Ainda há dias no Encontro da Mealhada falámos dele - perdoa-me amigo mas sinceramente julgava que já tinha falecido - mas ao saber que ainda se conservava vivo e bem vivo, combinei na altura com o Medeiros, seu conterrâneo micaelense, que quando me deslocasse a S. Miguel entraria em contacto com o João para que, via telemóvel, tentássemos contacto para Água Retorta, aonde vive, não é?, a fim de ouvirmos a voz deste nosso ilustre conterrâneo.
Depois do nosso regresso, penso só o ter visto uma vez em Ponta Delgada, ainda como militar, há muitos e muitos anos. Nunca mais o vi...
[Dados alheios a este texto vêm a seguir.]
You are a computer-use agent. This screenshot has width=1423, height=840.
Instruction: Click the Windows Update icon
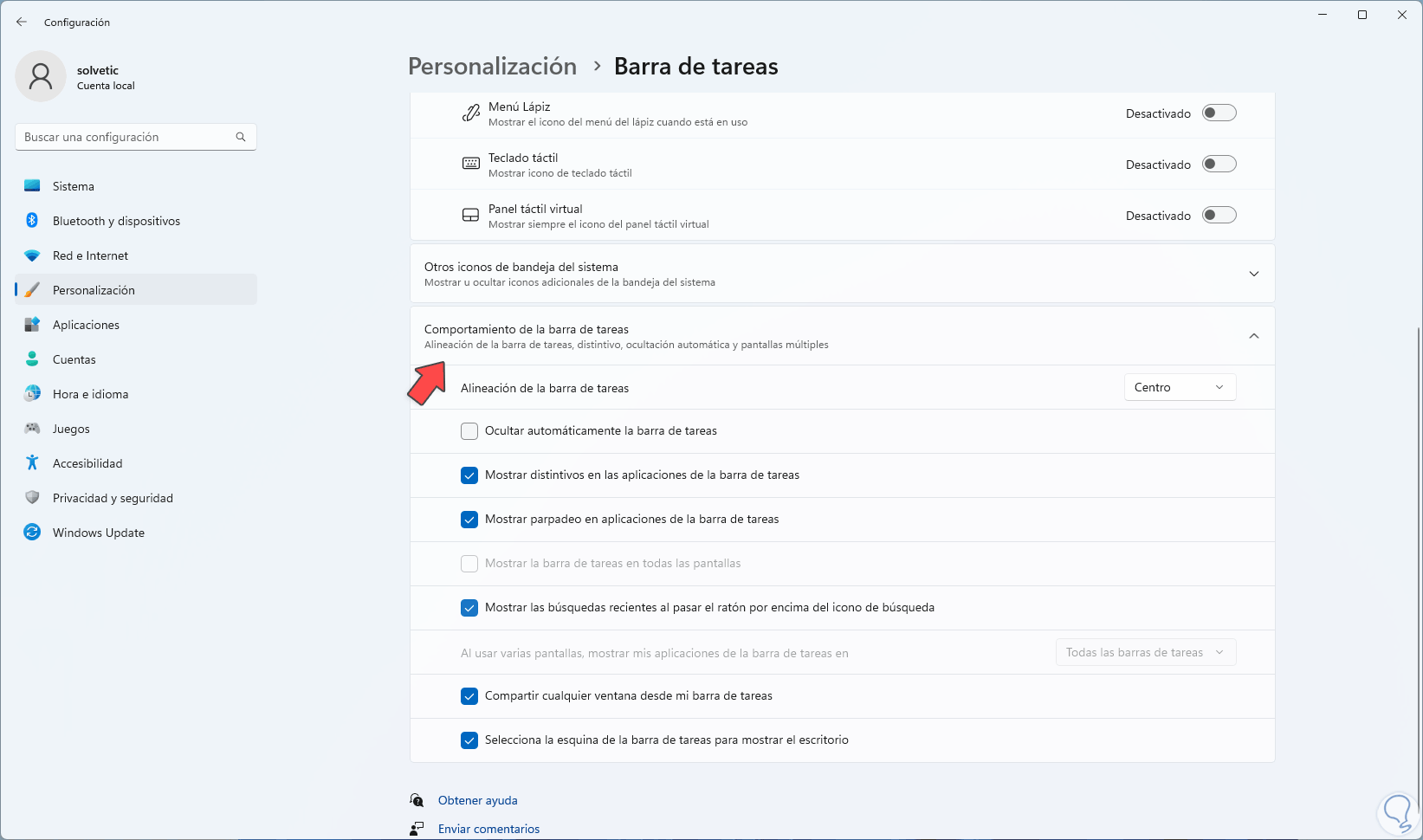pos(32,533)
Lembro-me dele com saudade. Sabem porquê ? Porque tinha várias especificidades que lhe reconheci em Angola, não muito comuns num cidadão qualquer.
A 1ª de todas porque era, reconhecídamente, um HOMEM BOM ! Estirpe de pessoas cada vez menos comum e vulgar. De grande educação, simplicidade e honestidade. Sendo por via disso, por nós todos, respeitado e admirado.
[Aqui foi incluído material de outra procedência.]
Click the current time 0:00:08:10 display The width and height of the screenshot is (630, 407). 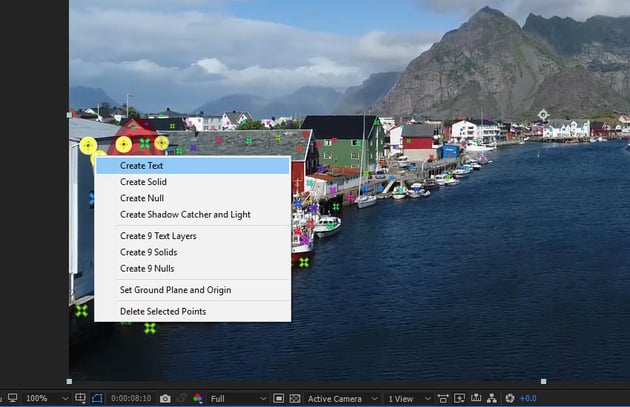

A 2ª foi por ser a única pessoa que conheci, até aos dias de hoje, que gostasse muito de ler, mas... quase exclusivamente só, o Dicionário Português. Na altura já o lera, do principio ao fim, 4 vezes. Vejam bem ! Que coisa incrível mas ao mesmo tempo admirável ! Não é? Era, por natureza, um autodidacta, ou seja, pessoa que dirige livremente o seu processo de ensino e aprendizagem.
Adorava falar com ele sobre terminologias, pois eu também, enquanto estudante, gostava muito do Português, de palavras novas, de significados diferentes mas sobretudo da origem etimológica e evolução semântica dessas palavras. Suponho que ele tinha a antiga 4ª classe mas era de facto um homem rico em saberes, sobretudo no uso correcto da nossa língua.
Em 3º lugar porque foi um elemento activo, preponderante até, com uma bonita voz de barítono, no Grupo Coral que ensaiei por altura do Natal, durante os dois anos que estivémos em Angola. Achava piada um homem daquela idade estar disponível, tal como nós mais jovens, para aqueles raros momentos de prazer e cultura.
Finalmente, acrescento mais um ponto, porque era, tal como o Arlindo, o Medeiros e eu próprio, açoriano. Os únicos quatro açorianos da CART 3514 !
Que seja bem-vindo amigo Botelho e cá o esperamos também para ler as suas/nossas memórias, neste que é também o seu blogue.

P.S. Obrigado amigo Paulo Ribeiro pelo encorajamento.